吉田市長が編成した2010年度予算案は、人工島事業の推進に89億円もの予算を付けるなど大型開発を推進する一方、財政難を口実に、子どもの医療費助成制度の拡大を入院のみ小学校3年生までにとどめています。わが党は先程述べた通り、子どもの医療費無料化を入院、通院とも中学校3年生までにさらに拡充することを提案していますが、その実現のためには予算措置が必要であります。したがって、市長が2010年度一般会計予算案の組み替えを行い、再提出することを要求いたします。

組替えの基本方針についてですが、一般会計予算のうち、人工島関連事業など不要不急の大型開発5事業を推進するための歳出予算を削除し、それによって、市債発行を抑制しつつ、新たに生み出した財源を、子どもの入院及び通院医療費助成の中学校3年生までの拡大に係る予算に振り向けます。

第1に、人工島事業推進の約31億円、五ヶ山ダム建設関係7億円など、大型開発事業を凍結します。

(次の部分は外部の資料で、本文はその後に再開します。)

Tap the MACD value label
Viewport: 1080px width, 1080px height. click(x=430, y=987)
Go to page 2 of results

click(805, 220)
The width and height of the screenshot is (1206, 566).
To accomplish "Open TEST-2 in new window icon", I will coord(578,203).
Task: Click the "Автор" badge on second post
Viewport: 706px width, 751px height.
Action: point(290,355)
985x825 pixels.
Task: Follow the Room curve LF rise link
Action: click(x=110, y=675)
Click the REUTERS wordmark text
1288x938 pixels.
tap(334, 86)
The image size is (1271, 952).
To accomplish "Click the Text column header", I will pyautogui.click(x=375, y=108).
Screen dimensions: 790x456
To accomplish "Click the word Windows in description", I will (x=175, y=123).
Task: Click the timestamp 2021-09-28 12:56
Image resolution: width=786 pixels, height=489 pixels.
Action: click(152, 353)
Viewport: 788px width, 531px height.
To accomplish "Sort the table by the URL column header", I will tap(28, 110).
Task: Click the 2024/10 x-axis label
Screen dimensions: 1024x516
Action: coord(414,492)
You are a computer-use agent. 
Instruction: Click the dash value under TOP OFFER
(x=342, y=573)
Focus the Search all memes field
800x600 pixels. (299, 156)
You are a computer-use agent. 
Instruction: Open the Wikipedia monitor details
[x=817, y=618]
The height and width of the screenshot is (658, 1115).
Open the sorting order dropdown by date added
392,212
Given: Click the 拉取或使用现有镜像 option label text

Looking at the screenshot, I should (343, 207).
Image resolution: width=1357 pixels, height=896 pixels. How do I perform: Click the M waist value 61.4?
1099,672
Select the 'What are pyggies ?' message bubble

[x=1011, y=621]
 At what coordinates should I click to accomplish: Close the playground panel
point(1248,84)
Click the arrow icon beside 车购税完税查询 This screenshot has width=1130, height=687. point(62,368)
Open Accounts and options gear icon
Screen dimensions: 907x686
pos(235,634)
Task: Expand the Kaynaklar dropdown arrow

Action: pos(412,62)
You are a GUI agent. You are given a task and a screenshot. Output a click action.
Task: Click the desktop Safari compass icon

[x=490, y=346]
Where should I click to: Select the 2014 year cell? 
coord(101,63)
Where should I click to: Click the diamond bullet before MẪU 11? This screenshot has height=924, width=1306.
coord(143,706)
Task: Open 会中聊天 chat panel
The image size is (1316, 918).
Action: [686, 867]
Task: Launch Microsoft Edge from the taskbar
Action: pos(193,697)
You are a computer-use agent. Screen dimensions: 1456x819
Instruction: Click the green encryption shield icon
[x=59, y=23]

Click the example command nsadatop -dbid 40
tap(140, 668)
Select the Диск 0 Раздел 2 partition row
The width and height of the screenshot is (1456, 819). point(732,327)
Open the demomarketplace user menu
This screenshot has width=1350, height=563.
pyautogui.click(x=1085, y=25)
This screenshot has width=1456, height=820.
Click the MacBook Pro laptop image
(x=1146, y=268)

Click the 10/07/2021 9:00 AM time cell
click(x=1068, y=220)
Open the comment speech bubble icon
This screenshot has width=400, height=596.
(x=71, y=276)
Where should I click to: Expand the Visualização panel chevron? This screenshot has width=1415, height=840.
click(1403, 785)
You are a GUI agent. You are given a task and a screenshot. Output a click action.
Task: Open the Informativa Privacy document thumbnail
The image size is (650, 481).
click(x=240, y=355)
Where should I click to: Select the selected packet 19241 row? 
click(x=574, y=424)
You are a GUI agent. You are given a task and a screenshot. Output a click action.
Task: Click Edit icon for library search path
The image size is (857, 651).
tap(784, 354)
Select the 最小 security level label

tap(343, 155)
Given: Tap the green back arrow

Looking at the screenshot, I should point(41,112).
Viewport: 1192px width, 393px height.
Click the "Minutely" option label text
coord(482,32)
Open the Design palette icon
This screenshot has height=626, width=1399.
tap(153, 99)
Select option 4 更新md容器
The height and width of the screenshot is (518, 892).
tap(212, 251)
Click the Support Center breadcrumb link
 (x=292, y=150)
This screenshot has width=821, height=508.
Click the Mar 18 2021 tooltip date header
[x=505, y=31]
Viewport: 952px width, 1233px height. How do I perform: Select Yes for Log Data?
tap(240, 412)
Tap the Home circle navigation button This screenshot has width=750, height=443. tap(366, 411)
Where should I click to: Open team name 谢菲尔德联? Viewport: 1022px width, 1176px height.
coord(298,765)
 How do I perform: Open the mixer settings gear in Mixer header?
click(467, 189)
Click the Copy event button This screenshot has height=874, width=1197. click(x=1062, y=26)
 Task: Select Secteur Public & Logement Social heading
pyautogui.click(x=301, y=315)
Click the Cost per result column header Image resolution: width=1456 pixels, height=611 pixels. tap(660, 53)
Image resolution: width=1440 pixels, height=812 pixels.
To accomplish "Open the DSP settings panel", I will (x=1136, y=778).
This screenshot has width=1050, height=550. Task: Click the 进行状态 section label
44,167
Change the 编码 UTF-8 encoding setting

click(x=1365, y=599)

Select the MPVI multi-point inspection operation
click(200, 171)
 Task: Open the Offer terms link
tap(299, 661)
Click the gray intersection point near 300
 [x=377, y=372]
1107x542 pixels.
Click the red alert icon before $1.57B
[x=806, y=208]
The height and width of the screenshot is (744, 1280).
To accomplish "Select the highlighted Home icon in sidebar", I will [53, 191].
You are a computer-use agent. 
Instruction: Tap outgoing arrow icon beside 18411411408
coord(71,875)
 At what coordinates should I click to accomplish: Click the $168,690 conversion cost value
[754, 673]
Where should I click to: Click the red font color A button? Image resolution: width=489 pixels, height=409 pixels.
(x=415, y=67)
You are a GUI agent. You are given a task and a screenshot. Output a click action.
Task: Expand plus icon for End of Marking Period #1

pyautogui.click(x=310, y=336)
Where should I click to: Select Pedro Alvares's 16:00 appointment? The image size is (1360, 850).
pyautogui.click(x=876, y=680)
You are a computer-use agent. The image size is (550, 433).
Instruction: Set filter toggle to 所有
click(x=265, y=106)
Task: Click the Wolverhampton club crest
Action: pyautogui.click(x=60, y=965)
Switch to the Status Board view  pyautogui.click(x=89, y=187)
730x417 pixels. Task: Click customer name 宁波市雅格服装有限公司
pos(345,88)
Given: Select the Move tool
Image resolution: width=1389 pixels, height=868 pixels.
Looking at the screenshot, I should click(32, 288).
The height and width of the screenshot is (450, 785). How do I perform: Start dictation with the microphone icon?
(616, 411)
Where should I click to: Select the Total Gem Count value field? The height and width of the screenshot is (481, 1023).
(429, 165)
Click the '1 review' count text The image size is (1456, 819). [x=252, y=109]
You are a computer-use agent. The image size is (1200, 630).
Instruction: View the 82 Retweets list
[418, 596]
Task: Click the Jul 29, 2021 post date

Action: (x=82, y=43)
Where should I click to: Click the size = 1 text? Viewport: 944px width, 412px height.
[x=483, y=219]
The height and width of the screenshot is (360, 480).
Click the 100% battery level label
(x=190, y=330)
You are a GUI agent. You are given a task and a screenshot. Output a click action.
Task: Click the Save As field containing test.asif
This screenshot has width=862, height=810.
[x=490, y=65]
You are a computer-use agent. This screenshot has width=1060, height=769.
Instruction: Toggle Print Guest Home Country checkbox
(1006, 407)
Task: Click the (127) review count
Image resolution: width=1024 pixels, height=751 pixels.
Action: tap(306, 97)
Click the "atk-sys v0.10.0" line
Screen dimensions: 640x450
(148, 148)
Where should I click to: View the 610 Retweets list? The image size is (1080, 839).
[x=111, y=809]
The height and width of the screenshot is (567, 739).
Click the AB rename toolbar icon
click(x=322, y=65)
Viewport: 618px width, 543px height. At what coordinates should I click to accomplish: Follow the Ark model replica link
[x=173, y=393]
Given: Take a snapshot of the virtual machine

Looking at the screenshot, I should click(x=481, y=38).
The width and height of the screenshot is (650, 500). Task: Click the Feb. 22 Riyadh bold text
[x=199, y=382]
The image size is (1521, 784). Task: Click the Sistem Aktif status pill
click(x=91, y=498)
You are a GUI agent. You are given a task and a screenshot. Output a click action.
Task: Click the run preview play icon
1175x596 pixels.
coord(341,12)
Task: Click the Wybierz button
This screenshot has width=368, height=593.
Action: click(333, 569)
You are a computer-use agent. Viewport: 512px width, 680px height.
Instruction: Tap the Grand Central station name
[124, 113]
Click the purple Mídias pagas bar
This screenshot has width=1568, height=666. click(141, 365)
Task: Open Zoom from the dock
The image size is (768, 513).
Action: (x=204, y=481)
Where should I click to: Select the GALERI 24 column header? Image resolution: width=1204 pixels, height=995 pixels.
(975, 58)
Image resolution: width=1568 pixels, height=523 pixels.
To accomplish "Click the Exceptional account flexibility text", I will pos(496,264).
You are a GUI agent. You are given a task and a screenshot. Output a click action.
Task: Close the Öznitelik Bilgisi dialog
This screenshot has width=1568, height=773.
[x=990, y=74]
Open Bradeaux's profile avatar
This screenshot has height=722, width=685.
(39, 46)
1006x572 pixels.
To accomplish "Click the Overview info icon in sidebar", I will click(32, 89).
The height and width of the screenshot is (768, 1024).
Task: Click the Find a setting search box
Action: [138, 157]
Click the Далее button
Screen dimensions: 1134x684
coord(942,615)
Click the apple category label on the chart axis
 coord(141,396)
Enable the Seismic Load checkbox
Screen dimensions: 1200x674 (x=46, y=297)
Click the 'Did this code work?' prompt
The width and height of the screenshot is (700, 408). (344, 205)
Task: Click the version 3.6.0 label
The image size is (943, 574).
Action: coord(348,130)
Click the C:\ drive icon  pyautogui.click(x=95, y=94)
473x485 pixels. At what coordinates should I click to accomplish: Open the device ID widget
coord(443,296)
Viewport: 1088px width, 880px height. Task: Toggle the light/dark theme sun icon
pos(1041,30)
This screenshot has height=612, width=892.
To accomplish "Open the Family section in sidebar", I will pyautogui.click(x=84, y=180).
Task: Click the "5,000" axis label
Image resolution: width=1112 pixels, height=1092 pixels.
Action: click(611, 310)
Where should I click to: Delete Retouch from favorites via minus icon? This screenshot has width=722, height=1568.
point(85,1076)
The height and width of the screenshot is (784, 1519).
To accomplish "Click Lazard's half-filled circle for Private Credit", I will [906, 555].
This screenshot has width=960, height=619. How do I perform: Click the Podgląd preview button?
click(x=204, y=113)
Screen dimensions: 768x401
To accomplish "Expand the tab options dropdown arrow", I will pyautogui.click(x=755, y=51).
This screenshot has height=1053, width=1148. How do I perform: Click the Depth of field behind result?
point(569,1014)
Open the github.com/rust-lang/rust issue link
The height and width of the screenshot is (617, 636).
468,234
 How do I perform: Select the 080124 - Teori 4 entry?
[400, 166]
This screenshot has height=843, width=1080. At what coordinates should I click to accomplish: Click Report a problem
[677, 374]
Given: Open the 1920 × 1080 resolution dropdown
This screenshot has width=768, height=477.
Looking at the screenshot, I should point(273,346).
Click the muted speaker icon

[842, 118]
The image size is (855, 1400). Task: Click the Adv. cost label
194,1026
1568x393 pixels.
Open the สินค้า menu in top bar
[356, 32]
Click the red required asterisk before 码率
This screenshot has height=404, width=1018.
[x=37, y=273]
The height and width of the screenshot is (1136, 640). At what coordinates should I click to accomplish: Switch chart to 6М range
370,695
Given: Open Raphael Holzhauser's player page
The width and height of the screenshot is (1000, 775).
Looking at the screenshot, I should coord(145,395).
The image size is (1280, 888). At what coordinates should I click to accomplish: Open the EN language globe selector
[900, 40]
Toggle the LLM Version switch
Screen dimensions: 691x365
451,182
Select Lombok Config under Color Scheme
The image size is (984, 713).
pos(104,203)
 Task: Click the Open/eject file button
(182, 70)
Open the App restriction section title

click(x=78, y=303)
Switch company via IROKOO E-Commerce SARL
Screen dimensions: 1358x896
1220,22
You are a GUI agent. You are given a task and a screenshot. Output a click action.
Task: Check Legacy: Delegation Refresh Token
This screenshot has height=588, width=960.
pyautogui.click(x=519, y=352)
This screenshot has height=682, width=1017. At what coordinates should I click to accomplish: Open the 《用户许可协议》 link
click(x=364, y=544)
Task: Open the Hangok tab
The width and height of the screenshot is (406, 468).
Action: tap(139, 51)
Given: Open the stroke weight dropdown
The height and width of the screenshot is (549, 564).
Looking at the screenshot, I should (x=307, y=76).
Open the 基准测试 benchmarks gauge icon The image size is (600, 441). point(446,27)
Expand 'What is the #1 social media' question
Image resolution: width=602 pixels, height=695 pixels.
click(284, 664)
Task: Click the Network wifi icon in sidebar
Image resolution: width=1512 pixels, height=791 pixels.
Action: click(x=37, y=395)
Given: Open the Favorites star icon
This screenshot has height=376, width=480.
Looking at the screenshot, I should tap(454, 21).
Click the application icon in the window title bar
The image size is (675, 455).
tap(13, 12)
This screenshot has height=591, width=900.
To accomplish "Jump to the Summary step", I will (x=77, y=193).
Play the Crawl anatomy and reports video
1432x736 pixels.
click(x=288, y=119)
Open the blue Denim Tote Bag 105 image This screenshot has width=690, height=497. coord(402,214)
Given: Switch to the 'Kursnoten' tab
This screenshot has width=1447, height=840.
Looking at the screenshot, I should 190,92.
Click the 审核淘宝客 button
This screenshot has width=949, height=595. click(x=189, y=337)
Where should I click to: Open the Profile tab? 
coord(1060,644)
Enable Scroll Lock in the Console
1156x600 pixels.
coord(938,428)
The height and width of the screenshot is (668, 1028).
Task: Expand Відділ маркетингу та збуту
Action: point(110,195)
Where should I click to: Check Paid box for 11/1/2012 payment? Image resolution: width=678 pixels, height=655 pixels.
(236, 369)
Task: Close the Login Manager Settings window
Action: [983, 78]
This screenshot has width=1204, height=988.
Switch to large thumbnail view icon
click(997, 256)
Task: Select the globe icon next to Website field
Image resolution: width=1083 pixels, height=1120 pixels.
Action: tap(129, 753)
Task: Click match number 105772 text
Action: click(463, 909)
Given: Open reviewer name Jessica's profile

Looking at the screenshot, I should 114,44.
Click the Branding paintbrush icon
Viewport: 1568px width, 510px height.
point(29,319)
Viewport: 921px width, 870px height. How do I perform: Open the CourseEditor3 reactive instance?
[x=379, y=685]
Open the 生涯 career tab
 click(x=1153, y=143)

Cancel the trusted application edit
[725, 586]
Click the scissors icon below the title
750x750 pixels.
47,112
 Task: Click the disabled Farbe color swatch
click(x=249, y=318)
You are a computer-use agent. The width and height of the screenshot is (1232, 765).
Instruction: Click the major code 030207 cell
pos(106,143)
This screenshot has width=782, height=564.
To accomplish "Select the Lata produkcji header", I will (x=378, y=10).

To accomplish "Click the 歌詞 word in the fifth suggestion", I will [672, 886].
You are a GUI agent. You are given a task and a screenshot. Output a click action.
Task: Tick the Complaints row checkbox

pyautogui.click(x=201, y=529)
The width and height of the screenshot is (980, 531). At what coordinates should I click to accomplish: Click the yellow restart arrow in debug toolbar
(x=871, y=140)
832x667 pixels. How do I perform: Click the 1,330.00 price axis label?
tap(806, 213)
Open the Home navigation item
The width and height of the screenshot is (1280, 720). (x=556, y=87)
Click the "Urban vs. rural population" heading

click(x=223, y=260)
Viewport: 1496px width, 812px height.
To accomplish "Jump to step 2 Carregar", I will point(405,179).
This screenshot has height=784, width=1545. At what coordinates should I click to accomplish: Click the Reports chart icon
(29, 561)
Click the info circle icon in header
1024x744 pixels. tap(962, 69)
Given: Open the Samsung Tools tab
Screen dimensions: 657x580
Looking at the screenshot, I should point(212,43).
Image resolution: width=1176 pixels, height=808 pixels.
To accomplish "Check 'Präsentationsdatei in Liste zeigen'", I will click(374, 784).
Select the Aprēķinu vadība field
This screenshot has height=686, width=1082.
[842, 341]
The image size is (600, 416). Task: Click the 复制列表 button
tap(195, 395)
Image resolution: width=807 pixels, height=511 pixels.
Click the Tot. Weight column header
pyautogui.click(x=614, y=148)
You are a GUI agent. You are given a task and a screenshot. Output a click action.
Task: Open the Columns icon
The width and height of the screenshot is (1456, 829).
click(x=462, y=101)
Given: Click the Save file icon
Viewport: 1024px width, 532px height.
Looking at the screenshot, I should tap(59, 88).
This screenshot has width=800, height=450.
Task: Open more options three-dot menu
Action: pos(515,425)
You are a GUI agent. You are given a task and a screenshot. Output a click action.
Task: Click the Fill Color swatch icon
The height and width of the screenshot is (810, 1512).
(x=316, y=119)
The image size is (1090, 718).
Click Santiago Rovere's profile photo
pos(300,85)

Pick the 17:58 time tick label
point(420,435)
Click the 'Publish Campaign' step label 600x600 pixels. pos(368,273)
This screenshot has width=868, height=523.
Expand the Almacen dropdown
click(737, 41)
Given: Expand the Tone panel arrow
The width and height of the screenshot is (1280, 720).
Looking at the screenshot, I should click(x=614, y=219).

歳出予算の削減額は約41億円となり、関連歳入である市債21億7,000万円余、国庫支出金約11億8,000万円などを減額します。これによって約3億6,900万円の一般財源が確保できます。

第2に、子ども医療費助成にかかる予算を追加します。予算原案には小学校1年生から3年生の入院医療費の助成分約1億4,000万円が計上されていますが、さらに、小学校4年生から中学校3年生の入院医療費助成分と、小学校1年生から中学校3年生までの通院医療費助成分を追加します。その額は11億9,200万円ですが、関連歳入として高額療養費収入1億2,000万円が追加されるため、一般財源からの拠出は10億7,200万円となります。不足する7億円は財政調整基金から取り崩します。

なお、入院・通院とも医療費無料化を中学校3年生まで拡大するのに必要な費用は、通年にすれば約24億円ですが、この財源は、大型開発を推進する事業の凍結の他、開発破たんのための税金投入の中止、開発型外郭団体への補助金や出資金の見直し、同和対策の完全終結などによって不要不急の歳出を削減するとともに、家計を応援する経済・雇用対策の強化によって市税収入を増やすことなどを行えば確保できるものです。さらに、乳幼児医療費助成制度を国の制度とすることが求められていますが、これが実現されれば本市の負担が減り、その分を活用することができます。財源について、市職員の大幅削減や市民負担増の「行革」に頼るやり方はわが党の同意できないところです。


以上が予算組み替え動議と子ども医療費助成条例修正案の提案であります。市民の願いである子どもの医療費無料化の拡充を実現するため、わが党はその財源措置についても責任を持って提案しました。これは市民の理解を得られるものと確信するものであります。

議員各位のご賛同を宜しくお願いいたします。